# Table of Contents

1. **Introduction to 4.10 Part 1b**
   - Objectives
2. **Creating a 'opc_with_dept' dataframe (granularity: product purchase)**
   - Loading 'opc_filtered.pkl'
   - Data Transformation: add full department name 
   - Data Transformtion: add department grouping 
   - Export dataframe: 'opc_with_dept' / update POPULATION FLOW

Next: 4.10 Part 1c.


# 1. Introduction to 4.10 Part 1b

#### Objectives: 
Following the removal of PII and the exclusion of low-activity customers (those with a maximum of fewer than 5 orders), as well as the addition of 'region' information based on state, this notebook aims to finalize the construction of comprehensive datasets at three levels:
- Product Purchase Level ('opc_all')
- Customer Level ('customer_acitivity')
- Order Level ('order_activity')
  
The goal is to streamline subsequent analyses and visualizations by ensuring these datasets are detailed, well-structured, and ready for exploration.
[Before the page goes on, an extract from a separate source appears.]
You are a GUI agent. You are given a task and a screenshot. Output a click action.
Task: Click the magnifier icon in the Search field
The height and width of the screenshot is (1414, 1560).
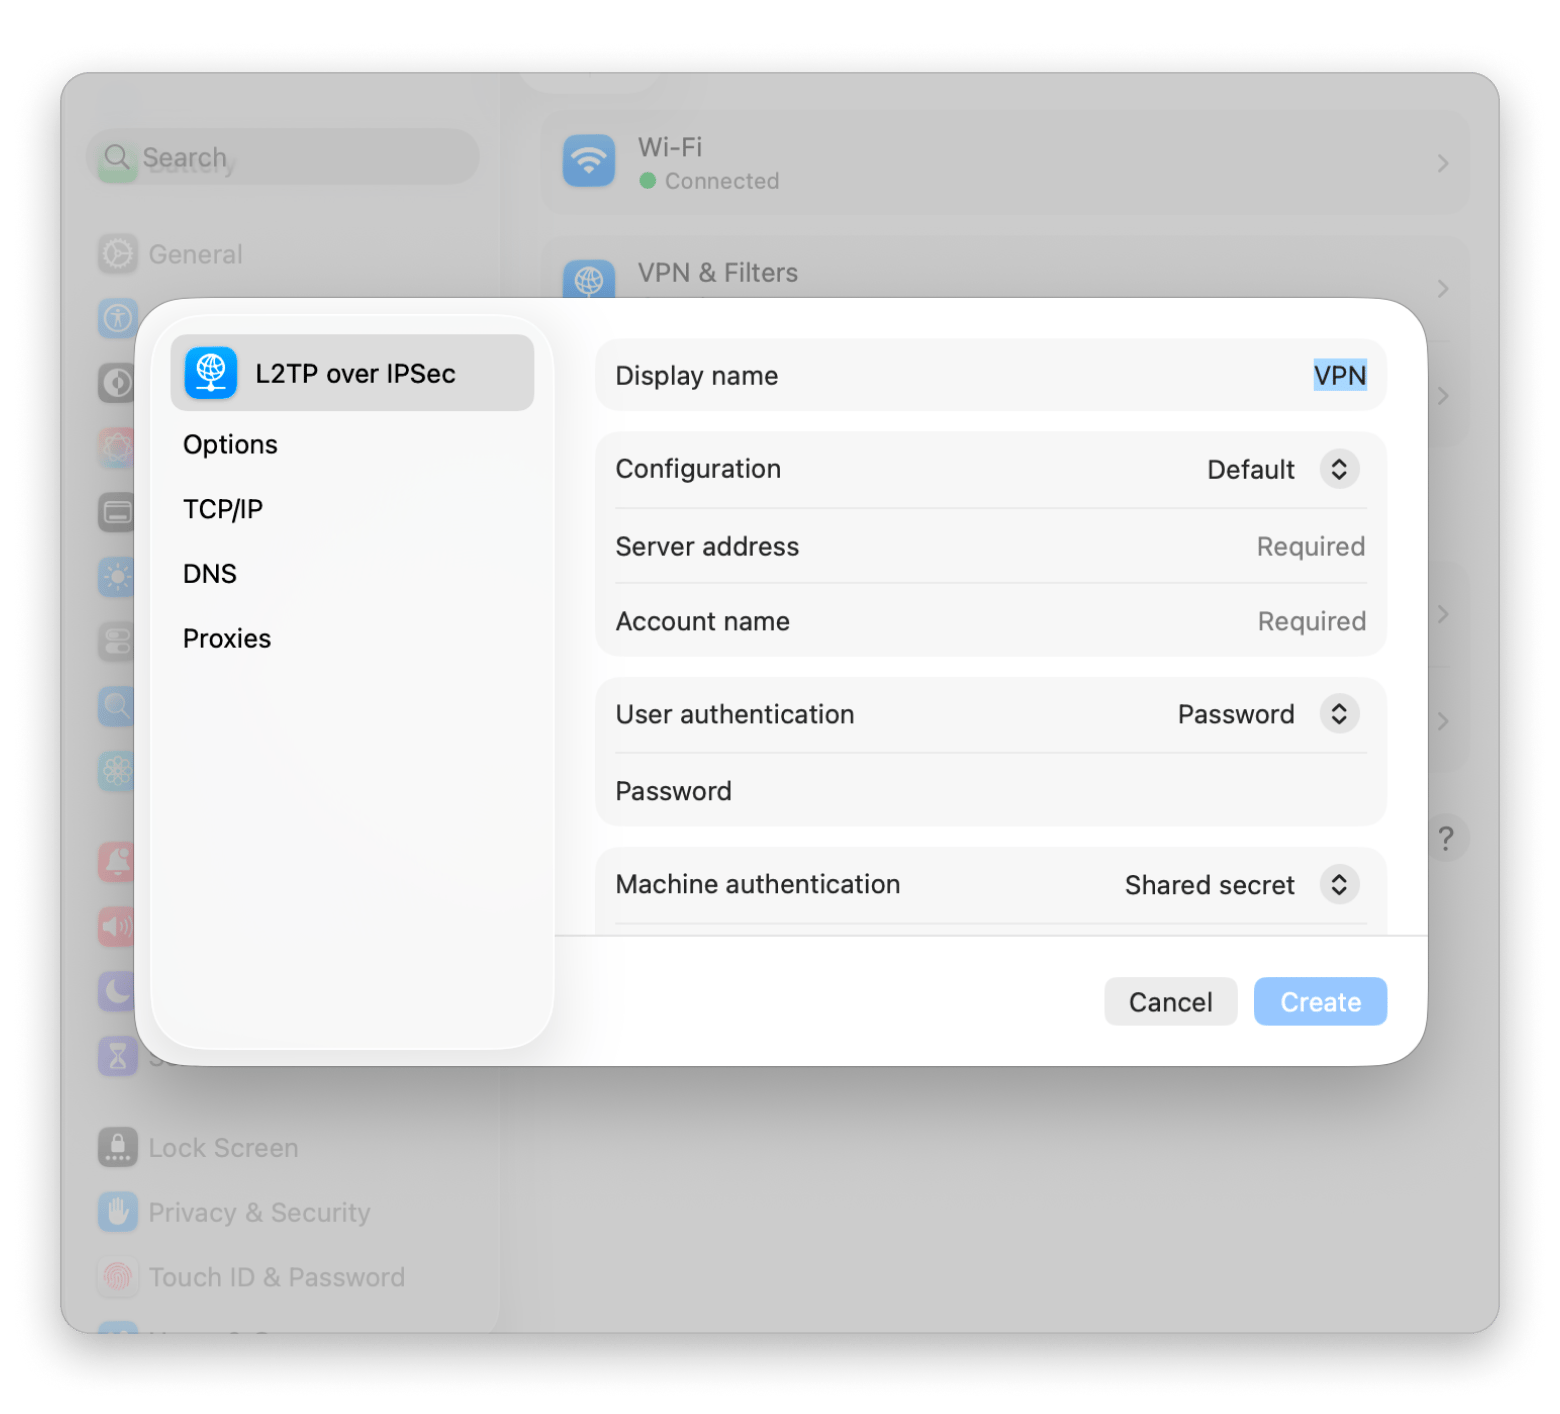coord(116,156)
# 2. Creating 'opc_all' dataframe (granularity: product purchase)

In [16]:
# Import libraries. 
import pandas as pd
import numpy as np
import os
import matplotlib.pyplot as plt
import seaborn as sns
import scipy

In [18]:
path = r'/Users/amyzhang/Desktop/Instacart Basket Analysis/'

In [20]:
opc_all= pd.read_pickle(os.path.join(path, '02 Data', 'Prepared Data 2', 'opc_filtered.pkl'))

In [22]:
opc_all.shape

(30991542, 30)

In [27]:
opc_all.columns

Index(['order_id', 'user_id', 'order_number', 'order_day_of_week',
       'order_time', 'days_since_prior_order', 'product_id', 'cart_position',
       'reorder_status', 'product_name', 'department_id', 'prices',
       'delinquent_status', 'price_range_loc', 'day_label',
       'busiest_period_of_day', 'max_order', 'loyalty_flag', 'avg_order_price',
       'spending_flag', 'median_days_since_prior_order', 'frequency_flag',
       'gender', 'state', 'age', 'date_joined', 'n_dependants', 'fam_status',
       'income', 'region'],
      dtype='object')

### Data Transformations: full department name + department groupings
#### Combining the two transformations into the same loop allows for iterating just once instead of going through the data twice.

In [37]:
dept= pd.read_csv(os.path.join(path, '02 Data', 'Prepared Data', 'departments_wrangled.csv'))

In [39]:
dept.shape

(21, 2)

In [44]:
dept.columns

Index(['Unnamed: 0', 'department'], dtype='object')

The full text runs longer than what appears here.